- Born: November 17, 1987 (age 38) Odintsovo, Soviet Union
- Occupation: Politician

= Alexander Krutikov =

Russian politician

Alexander Viktorovich Krutikov (Александр Викторович Крутиков; born 17 November 1987) is a Russian politician who served as the First Deputy Minister for the Development of the Russian Far East and Arctic in 2019–2021, being responsible for the domestic Arctic policy of Russia. Previously he served as Deputy Minister for the Development of the Russian Far East and Arctic in 2016–2019.

== Biography ==

From 2010 till 2014 Krutikov held various positions at Odintsovsky District (Moscow oblast):
- 2010 - Deputy of Odintsovsky District;
- 2012 - Chairman of the Public Chamber of Odintsovsky District;
- 2013 - First Deputy Head of the Odintsovsky District administration;
- 2013 - Co-founder of the All-Russia People's Front.

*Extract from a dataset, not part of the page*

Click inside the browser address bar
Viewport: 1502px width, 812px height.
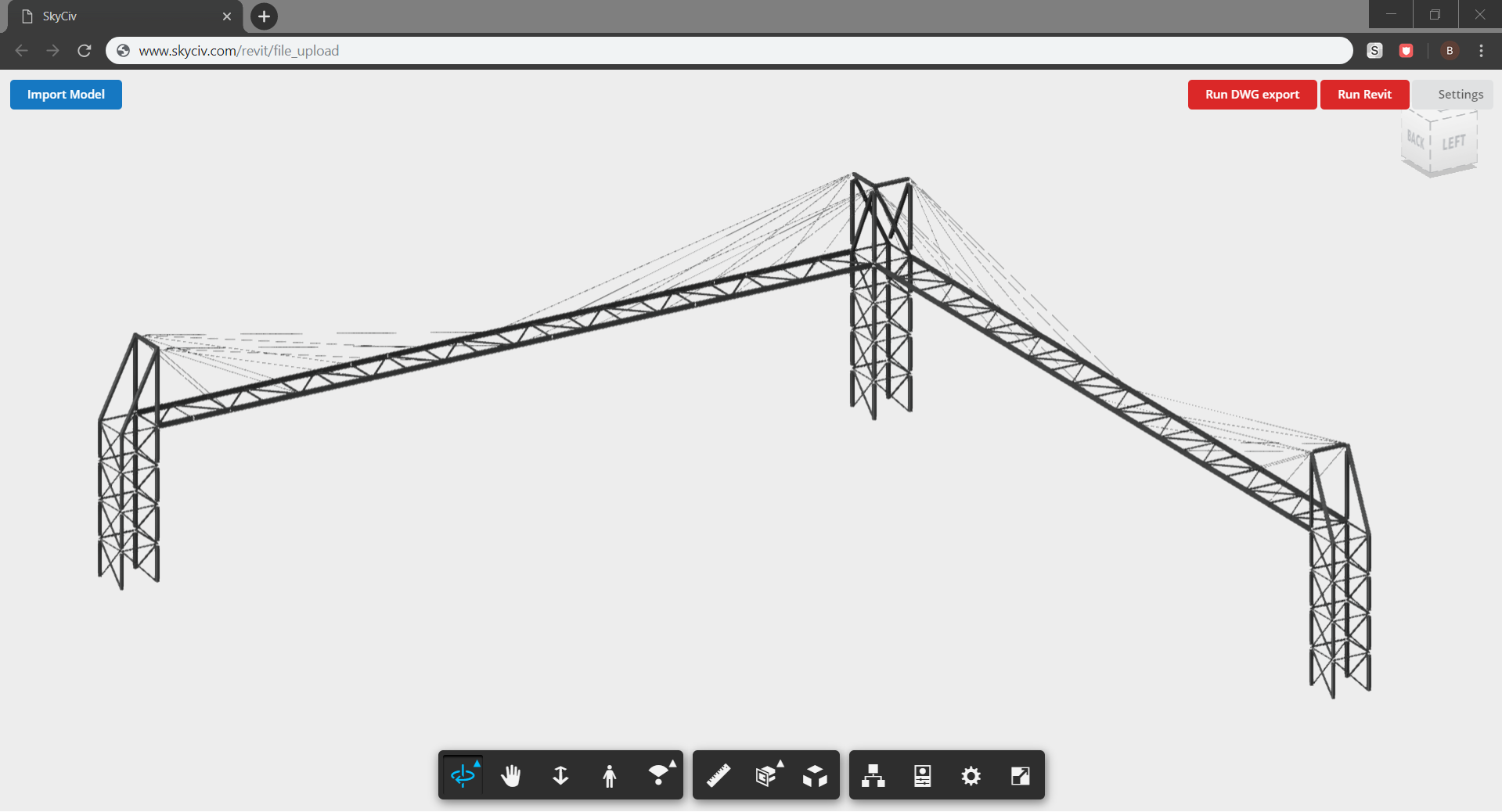tap(470, 50)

In 2014, after winning competition held by the Agency of Strategic Initiatives, he transferred to the Ministry for the Development of the Russian Far East, dealing with issues of territorial and socio-economic development. Since 2015 he was in charge of attracting investment projects to Russian Far East, first as Department Director, and since 2016 as Deputy Minister. During his service, he co-authored the Law on the Far Eastern Hectare, signed in 2016 by Russian president Vladimir Putin to give a hectare of free land for those willing to migrate to the Far East. Also, Krutikov was responsible for holding Eastern Economic Forum and building relations with countries of Southeast Asia.

In 2019, Russian prime minister Dmitry Medvedev proposed to empower the Ministry for the Development of the Far East with the authority to implement state policy in the Arctic. Presidential Envoy to the Far Eastern Federal District Yuri Trutnev said that Krutikov will oversee the development of the Arctic zone, calling Krutikov "experienced and qualified". After that, Krutikov was released from other areas of his work and began to deal exclusively with Arctic issues. During his service, the ministry developed the strategy for the development of the Arctic zone until 2035, which identified specific measures to ensure the national interests of Russia in the Arctic. A package of laws containing large-scale benefits for doing business in the Russian Arctic was also adopted. As a result, it has become the world's largest free economic zone with an area of more than 5 million square kilometers.

In 2021 Alexander Viktorovich Krutikov voluntarily left the civil service.